▶ **Required actions**:
(1) In the baseball post about Boof, what ERA is given for his last 177 innings?
(2) Pick up the blog post about Boof's pitching and bullpen support where it stops and write the next part.

▶ **Page**:
--- --- ---

Riding High in April, Shot Down in May (and Vice Versa)
Posted by ubelmann on Saturday, May 31st, 2008 at 11:48 pm
- I'm feeling a bit for Boof right now. He works his ass off in the offseason to lose weight, because he's essentially been promised that losing weight will help him pitch better (even though there's not really a whole lot of evidence that that would be the case), then he winds up pitching about as well as he has in the past, with the results probably looking worse than they should have (at least if you're judging by ERA.)
I suppose that it was appropriate that Jesse Crain came into the sixth inning and allowed both runners on base to score. Last year, situations with runners on first and second base with no outs led to 1.5 runs on average, and Crain allowed 3 runs to cross, including Boof's two. Adding that into the rest of the season, the bullpen has allowed about 1.7 additional runs in Boof's ERA than an average bullpen would, which is nearly the worst bullpen support any of our starters have had (Blackburn is at about 1.9 additional runs.) This comes after the bullpen gave Boof the least support of all our starters last year, too.
I also suppose we'll hear about how Boof allowed 117 earned runs over his last 177 innings (for a 5.95 ERA) and that's just not "getting the job done." It's probably some combination of bad pitching, poor bullpen support, a non-stellar defense, and bad luck, but it was about 26 runs worse than league average and that's what people are going to look at, I guess. Tradition dies hard, and giving pitchers too much credit for run prevention is an age-old baseball tradition.

--- --- ---

▶ **Raw data**:
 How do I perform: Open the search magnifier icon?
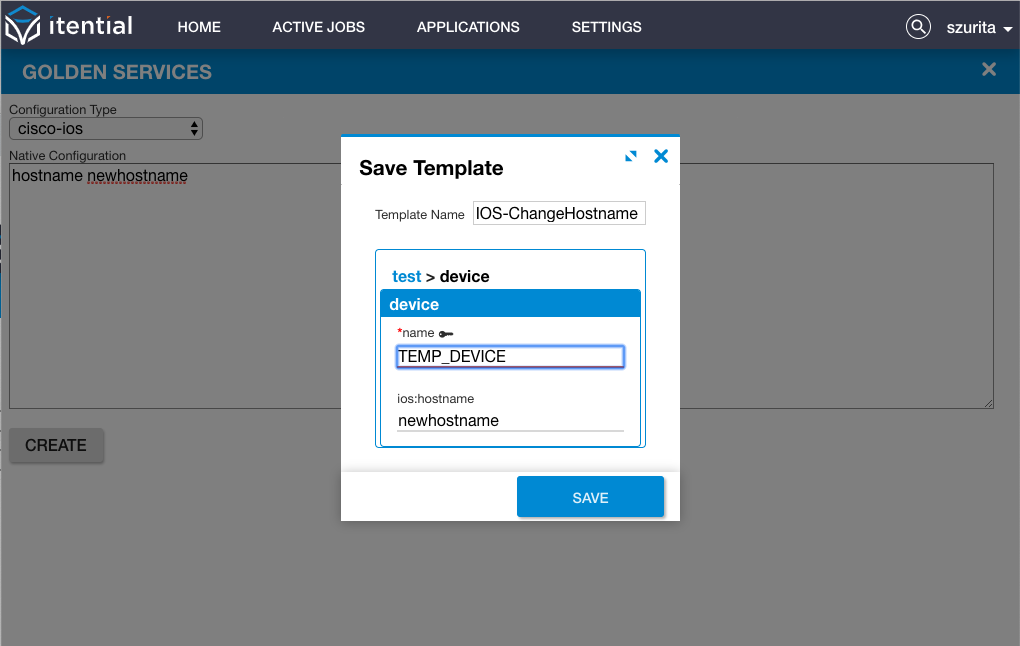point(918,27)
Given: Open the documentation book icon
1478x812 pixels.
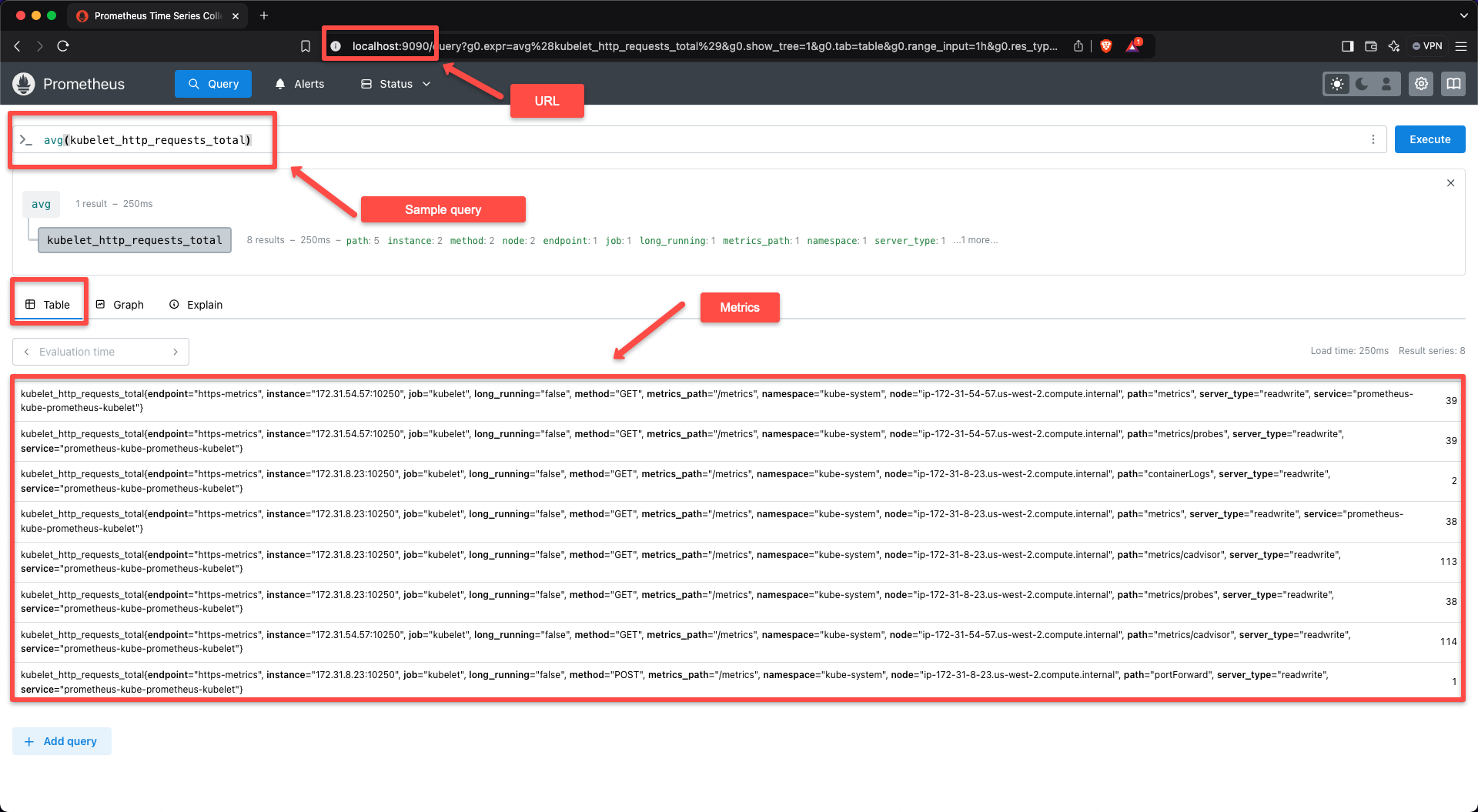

--- --- ---

▶ **Answers per task**:
(1) 5.95

(2)
That's life, I guess. You work your ass off, things don't go your way for a while, and people naturally jump off the bandwagon. The good news is that, for one, there are a number of non-baseball reasons to lose weight. And additionally, if Boof keeps working hard, his results will turn around eventually, and when some other mediocre starter runs into a rough patch, or someone less durable than Boof gets injured, he'll get his shot at a rotation spot again, whether it's with the Twins or some other team.
- It seemed like Kubel was totally overmatched by Wang, and it got me to wondering if Kubel has trouble with pitches at the bottom of the zone, so that it's tough for him to hit a good sinker. Well, I checked his career splits, and so far in his career, he's hit:
.266/.338/.447 -- Kubel vs. Fly ball pitchers
.265/.311/.444 -- Kubel vs. Avg G/F pitchers
.254/.302/.369 -- Kubel vs. Ground ball pitchers
His strikeout rate is actually better against GB pitchers than it is against FB pitchers, but certainly the power totally evaporates against GB pitchers.
Anyway, it's always tough to tell if patterns like this will keep up, but it's something to keep in mind. Coming into last night's game, Kubel was .269/.333/.433 in May. Certainly nothing spectacular, but closer to what many were expecting out of him than his rather forgettable .237/.257/.381 line from April.


I'm not so sure people were telling Boof losing weight would help him pitch better so much as it would help him pitch longer. The take was that he tired earlier in the game than he should be. Tiring early usually mean getting in a jam and leaving before the 7th or 8th, and depending on your relievers to deal with the runners you left on (which the relievers weren't dealing with very well). In theory it was a good idea.
See, I still don't really buy that. Look at Livan. Or even Silva, to an extent. Those guys were known as innings eaters and their physique certainly didn't hold them back. I can see where it's a tempting argument, but for one thing, I don't think Boof's late inning problems were as significant as people thought they were (small sample size) and there's just not much evidence that fat pitchers have trouble getting tired at the end of the game. I've even heard people suggest that fat pitchers are more durable than fit pitchers.
Healthwise, it was still a good idea for Boof to lose the pounds, but I just think that there was little chance he was going to see any sort of benefit in his performance as the result of losing weight.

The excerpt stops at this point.